中 丸 謙 一 朗
編集者。1963年生、横浜出身。肥満児小学生、中肉中背中学生、痩せ型高校生を経て、立教大学経済学部入学。卒業後、(株)マガジンハウス入社。「ポパイ」編集部、「ガリバー」編集部に勤務。夜な夜ないちご牛乳を飲みながら、リリー・フランキー氏とファミコン「燃えろ!プロ野球」の「対戦」を重ね、約25パーセントの体重増量を果たした。1993年よりフリー。多数の海外特集や雑誌の創刊などに立ちあう。
コードネームはウィリー・フランキー。 現在、「デブファットクラブ」代表世話人。
- (著者にきく)
<つねに“痩せていたい”と思う態度のほうが大事 いっそ趣味にしてしまおう>
- ジャージ姿のオヤジと革パンの似合うロッカー。あなたはそのどちらを選ぶか?
『ロックンロール・ダイエット』は“魂”で痩せることを決意した男の楽し苦しい(?)ダイエット物語だ。
- ダイエットの本は星の数ほどありますが、本書のテーマは“いかにダイエットを趣味とするか”のようですね。
- 「いわゆるダイエット実践本としては、ほとんど役に立たないでしょ。でも、ダイエットをしようと思って読むと、やる気になるはずです。そもそも僕がダイエットしようと思ったのは、かつて“ロック”していたはずの自分が、革パンの代わりにジャージを愛用する中年男になっていたことに気づいたから。半年間で15キロ痩せて、2年後の現在は元の体重に戻りつつありますが、人間“もう年なんだからいいや”みたいに開き直ってしまうと、ちょっとカッコ悪いじゃないですか。

提示記録 ▸
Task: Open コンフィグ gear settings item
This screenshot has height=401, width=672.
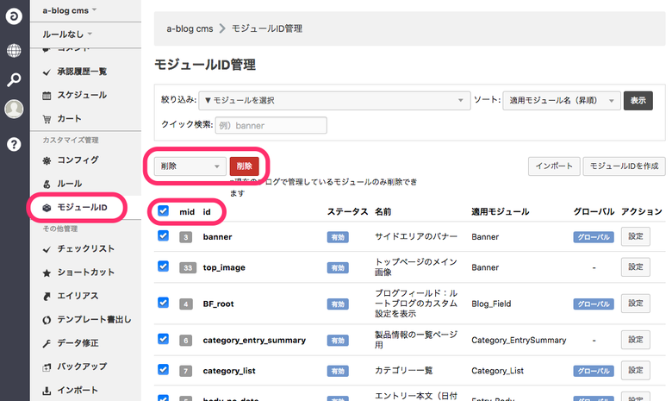Action: click(77, 160)
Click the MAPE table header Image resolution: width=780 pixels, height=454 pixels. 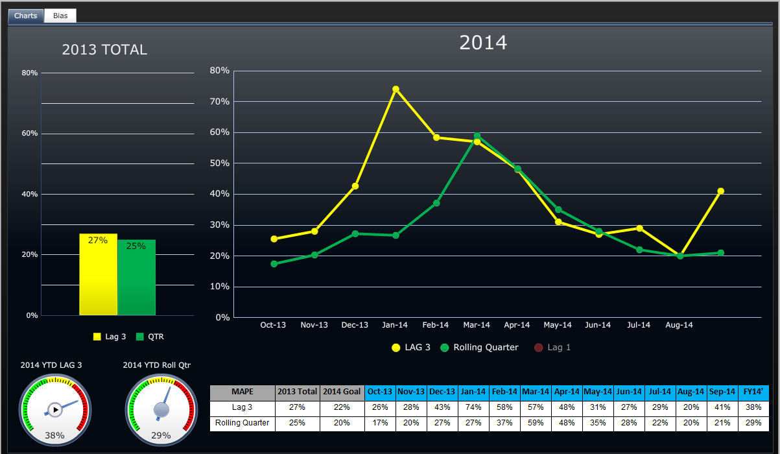[241, 392]
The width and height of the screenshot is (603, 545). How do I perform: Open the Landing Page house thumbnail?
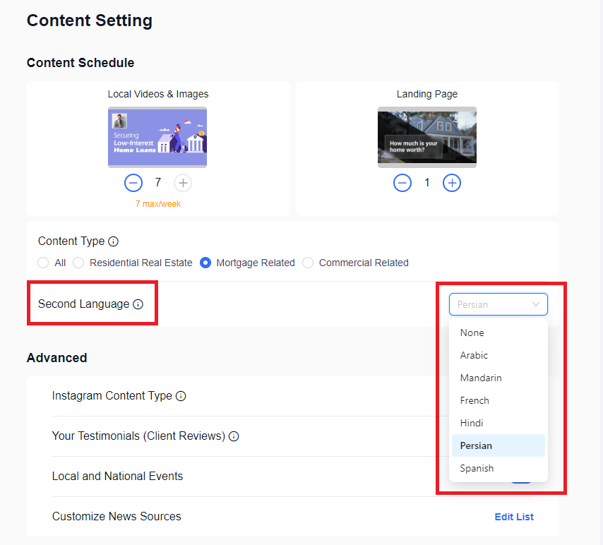pos(427,137)
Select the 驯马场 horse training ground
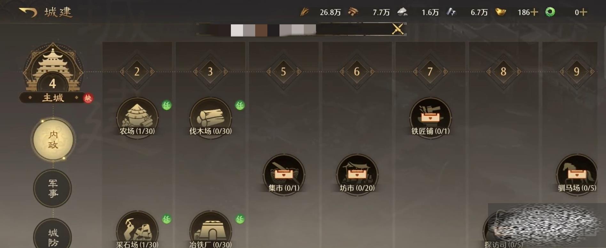 pos(577,175)
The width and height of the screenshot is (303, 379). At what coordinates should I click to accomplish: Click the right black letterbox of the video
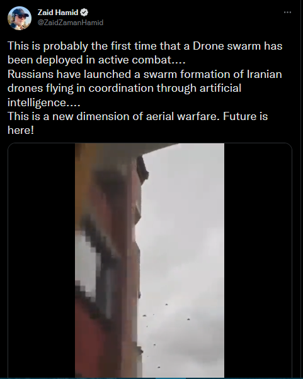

記述課題 1 ▸ 上の掲載文を、一字も変えずに全文そのまま返すこと。
記述課題 2 ▸ 記録のうち、「Select the 驯马场 horse training ground」を含む行から始まって記録の末尾で終わる行(両端を含む)だけを、依頼文も含めて書き出すこと。その際、解答にある座標の数値を1.25倍に拡大して四捨五入(0.5は切り上げ)で整数にし、画像は解答に含めないこと。

記述解答 1 ▸
中 丸 謙 一 朗
編集者。1963年生、横浜出身。肥満児小学生、中肉中背中学生、痩せ型高校生を経て、立教大学経済学部入学。卒業後、(株)マガジンハウス入社。「ポパイ」編集部、「ガリバー」編集部に勤務。夜な夜ないちご牛乳を飲みながら、リリー・フランキー氏とファミコン「燃えろ!プロ野球」の「対戦」を重ね、約25パーセントの体重増量を果たした。1993年よりフリー。多数の海外特集や雑誌の創刊などに立ちあう。
コードネームはウィリー・フランキー。 現在、「デブファットクラブ」代表世話人。
- (著者にきく)
<つねに“痩せていたい”と思う態度のほうが大事 いっそ趣味にしてしまおう>
- ジャージ姿のオヤジと革パンの似合うロッカー。あなたはそのどちらを選ぶか?
『ロックンロール・ダイエット』は“魂”で痩せることを決意した男の楽し苦しい(?)ダイエット物語だ。
- ダイエットの本は星の数ほどありますが、本書のテーマは“いかにダイエットを趣味とするか”のようですね。
- 「いわゆるダイエット実践本としては、ほとんど役に立たないでしょ。でも、ダイエットをしようと思って読むと、やる気になるはずです。そもそも僕がダイエットしようと思ったのは、かつて“ロック”していたはずの自分が、革パンの代わりにジャージを愛用する中年男になっていたことに気づいたから。半年間で15キロ痩せて、2年後の現在は元の体重に戻りつつありますが、人間“もう年なんだからいいや”みたいに開き直ってしまうと、ちょっとカッコ悪いじゃないですか。

記述解答 2 ▸
Select the 驯马场 horse training ground
 pos(721,219)
The width and height of the screenshot is (303, 379). At what coordinates should I click to accomplish: Click the right black letterbox of the video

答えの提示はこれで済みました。